◆ **TASK DIRECTIONS**: Please reproduce all of the entries exactly, without omitting any.

◆ **THE INPUT**:
- - - - - - -

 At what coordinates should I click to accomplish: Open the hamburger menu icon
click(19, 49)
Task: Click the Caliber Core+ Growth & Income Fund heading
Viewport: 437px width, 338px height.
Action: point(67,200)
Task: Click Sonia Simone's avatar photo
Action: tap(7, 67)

- - - - - - -

◆ **EXERCISE RESULT**:
 At what coordinates should I click to accomplish: Open the hamburger menu icon
click(19, 49)
Task: Click the Caliber Core+ Growth & Income Fund heading
Viewport: 437px width, 338px height.
Action: point(67,200)
Task: Click Sonia Simone's avatar photo
Action: tap(7, 67)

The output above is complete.